--- start of Reading text ---
# Language Translation with nn.Transformer and torchtext

Based on the tutorial: https://pytorch.org/tutorials/beginner/translation_transformer.html

This notebook provides an introduction to language translation using the `nn.Transformer` module and `torchtext` in PyTorch. It demonstrates how to build and train a transformer model to translate sentences from German to English using the Multi30k dataset.

The dataset is loaded using `torchtext.datasets.Multi30k` and tokenized using the `spacy` library. The data is then processed to build vocabularies for both the source (German) and target (English) languages. The processed data is split into training and validation sets, which are loaded using `DataLoader` with a specified batch size.

A transformer model is defined using `torch.nn.Transformer`, consisting of an encoder and a decoder. The model is trained using the Adam optimizer and cross-entropy loss function. The training loop iterates over the dataset for a specified number of epochs, updating the model parameters to minimize the loss.

Additionally, the notebook includes code to save the trained model's state dictionary to a file and load it back for inference. This allows for the model to be reused without retraining.

The notebook concludes with a section on visualizing the model's translations for a sentence provided by user input, offering a qualitative assessment of the model's performance.

Most of the boilerplate for the training is handled by the manager class. This includes printing metrics during training and periodically saving the model, allowing training to be resumed from the last checkpoint.

The manager executes the model by passing only the input (because the target should not be passed by default). To allow passing the target (the model uses the target, except for the last token, because it iterates over the tokens to try to generate the next token), the collation function was changed to return a list of tuples `text_input/target_input` to be used by the executor. Furthermore, the `pad_sequence` used in the original tutorial outputs a tensor in which the first dimension corresponds to the tokens and not the batch items (which became the second dimension), but the manager expects a tuple of lists or tensors in which the length corresponds to the batch length (the loss and accuracy metrics are calculated per record, because the last batch may not be full and would have an incorrect weight over those metrics if the number of batches was used).
--- end of Reading text ---
--- start of The records ---
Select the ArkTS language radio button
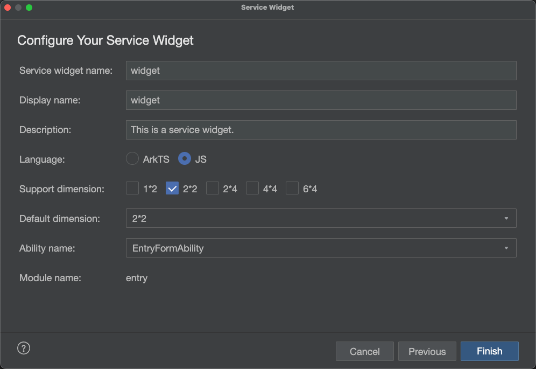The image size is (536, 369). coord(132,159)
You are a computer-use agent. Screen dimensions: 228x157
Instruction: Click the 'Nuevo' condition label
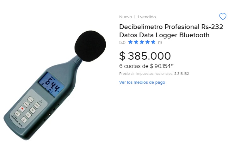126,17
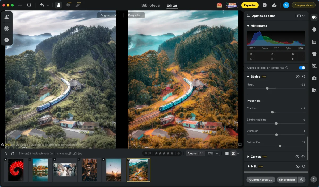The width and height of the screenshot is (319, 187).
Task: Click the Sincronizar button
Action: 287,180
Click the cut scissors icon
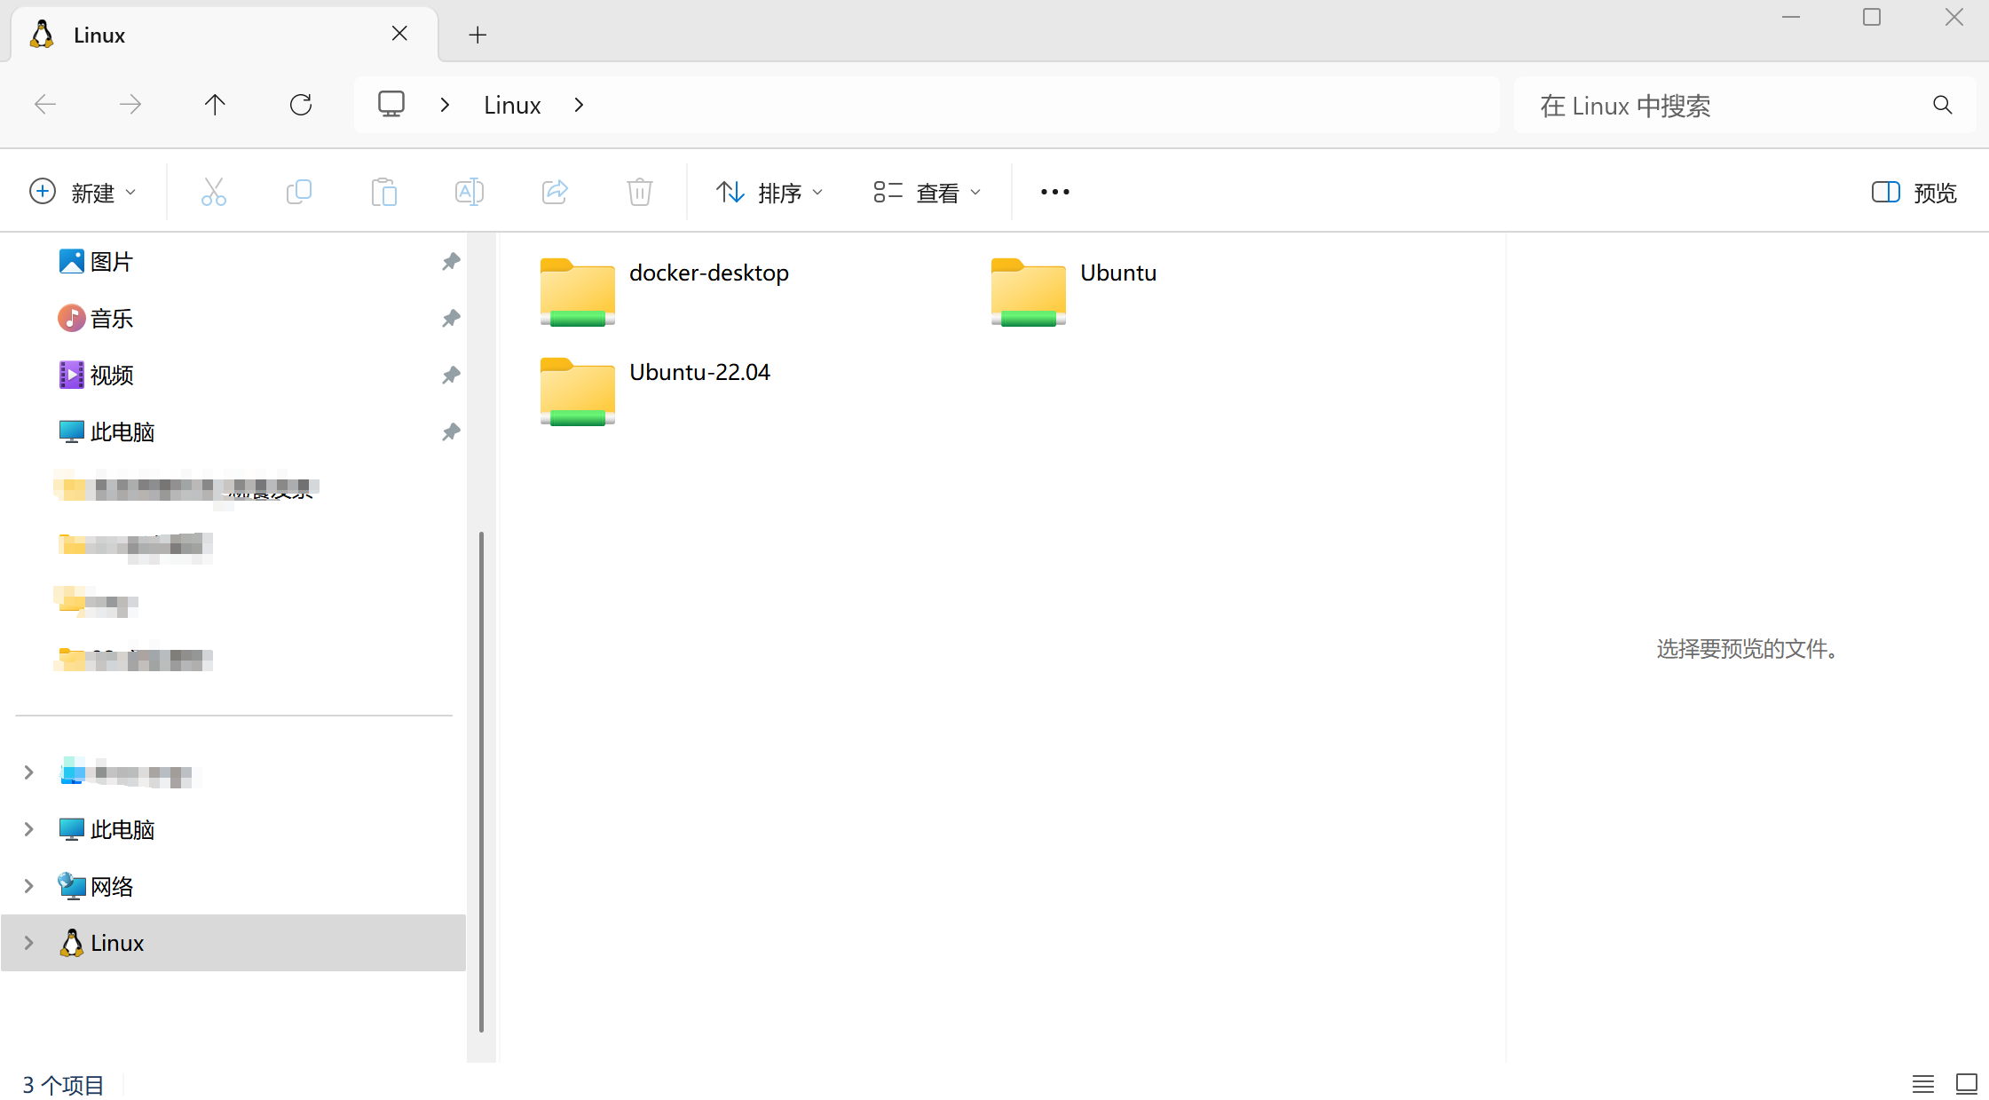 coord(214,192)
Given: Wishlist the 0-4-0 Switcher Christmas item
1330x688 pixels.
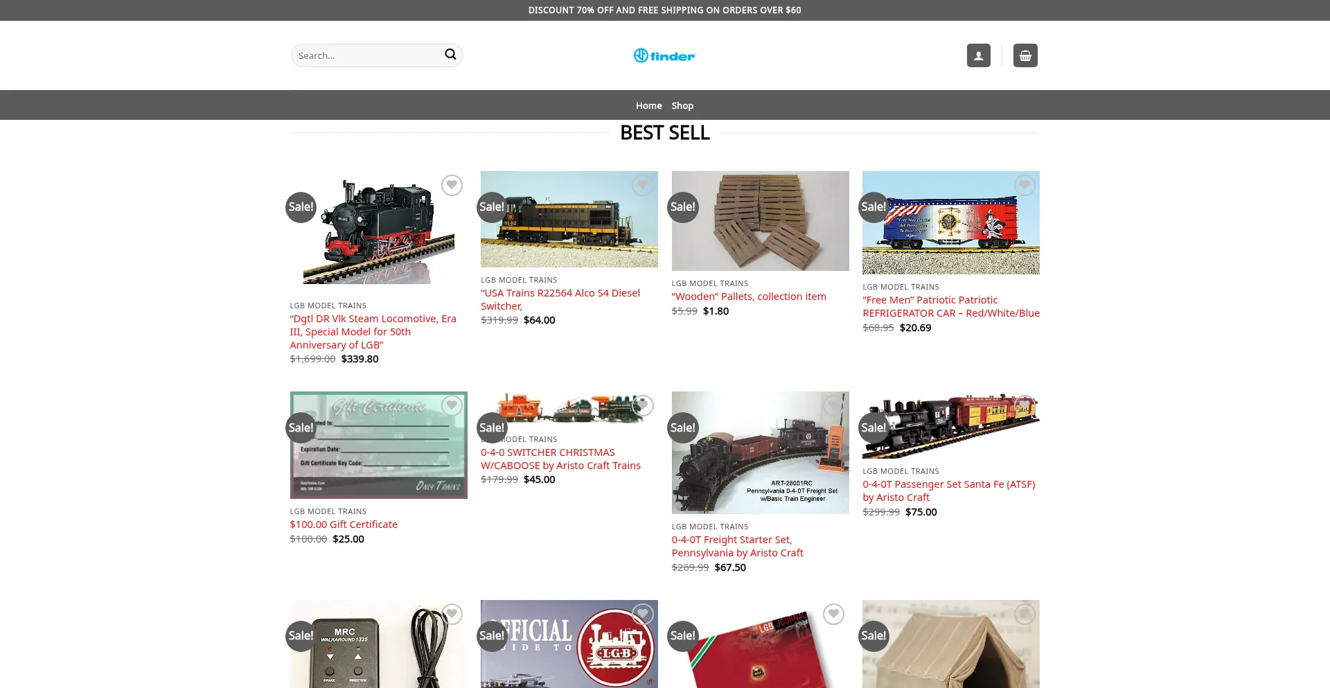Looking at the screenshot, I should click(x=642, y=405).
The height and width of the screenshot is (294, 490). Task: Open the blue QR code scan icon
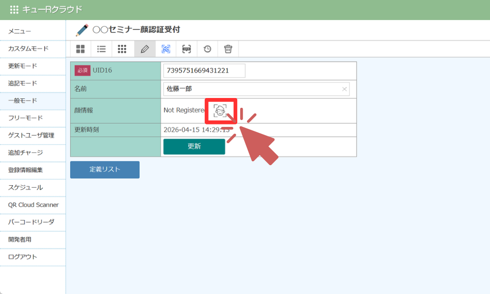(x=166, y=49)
--- end of The records ---
--- start of The records ---
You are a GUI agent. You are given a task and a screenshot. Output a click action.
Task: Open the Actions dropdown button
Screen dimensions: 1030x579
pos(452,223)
--- end of The records ---
Directions |
1. In the records, rewrite the stretch from the line containing "You are a computer-use" through the line containing "(x=166, y=49)", changing "icon" to "symbol" and leaving everything else as it is. Don't include the pictures in your answer.
2. Carry on the text about language translation with nn.Transformer and torchtext from its last sentence.

Answers to the exercise |
1.
You are a computer-use agent. Screen dimensions: 228x157
Instruction: Click the 'Nuevo' condition label
126,17
The width and height of the screenshot is (319, 187).
Task: Click the Sincronizar button
Action: 287,180
Click the cut scissors symbol
 coord(214,192)
Given: Wishlist the 0-4-0 Switcher Christmas item
1330x688 pixels.
Looking at the screenshot, I should click(x=642, y=405).
The height and width of the screenshot is (294, 490). Task: Open the blue QR code scan symbol
(x=166, y=49)

2.
To solve this, the dimensions of the text and target tensors are transposed (dimensions 0 and 1) in the collation function, which determines the batches returned by the dataloader, and then transposed again, using the same dimensions, after separating the inputs and targets. This returns them to their original forms, to then combine in a single tensor (one for the text input, another for the target).

*Important:* The executor expects a batch in which each item in the input corresponds to a record in the dataset. So, a list of tuples `(text, target)` is allowed, but not a tuple of lists `(text[], target[])`. The executor may perform this conversion if necessary (as done in `MyBatchExecutor`).

`MyBatchExecutor` is a custom executor defined in this notebook to handle the specific requirements of processing and running batches of text data through the transformer model. It expects a batch of tuples of `text_input/target_input` sentences, with the `target_input` sentence generated from the target, but without the last token (`EOS_IDX`).

Key Responsibilities of `MyBatchExecutor`:

1. **Input Processing**: Converts the input/target sentences into tensors suitable for the transformer model. This includes tokenizing the sentences, creating source and target tensors, and generating masks required by the transformer.
2. **Model Execution**: Runs the transformer model with the processed input tensors to generate the output translations.
3. **Output Handling**: Processes the model's output to produce the final translated sentences.

A custom loss function was defined that calls `CrossEntropyLoss` under the hood after reshaping the output and target tensors and transposing the target (to have the tokens in dimension 0 and the different items of the batch in dimension 1). This is necessary because the collation function transposes the inputs and targets, but the executor transposes them back. Alternatively, the output of the executor could be transposed again to make dimension 0 correspond to the batch items.

The evaluator, `MyEvaluator`, uses the `greedy_decode` and `translate` functions from the original tutorial. It generates tokens until `EOS_IDX` (end of sentence) is found or the maximum number of tokens is generated, and then returns the corresponding text. The evaluator is called by `manager.evaluate(input)`, where `input` is the text to be translated, and the output is the translated text.

The accuracy calculator class is currently set to always return 0.5 (50%). The original tutorial evaluated only the loss, and not the accuracy, so the accuracy was not considered here. The accuracy calculator can be modified to measure the translation accuracy by comparing the model's translations with the true target sentences. For an example, see the accuracy calculator in [seq2seq_translation.ipynb](./seq2seq_translation.ipynb).

A custom metrics class was used to calculate and display metrics related to the losses, which were then saved to a PDF file (`REPORT_PATH`). You can find implementation examples of various metrics classes in [lib/metrics.py](../lib/metrics.py).

In [1]:
NAME = 'translation_transformer'
SAVE_PATH = f'data/test/train/{NAME}-checkpoint.pth'
REPORT_PATH = f'data/test/train/{NAME}-report.pdf'
DATA_DIR = 'data/multi30k'

In [2]:
import sys
if "../" not in sys.path:
  sys.path.append("../")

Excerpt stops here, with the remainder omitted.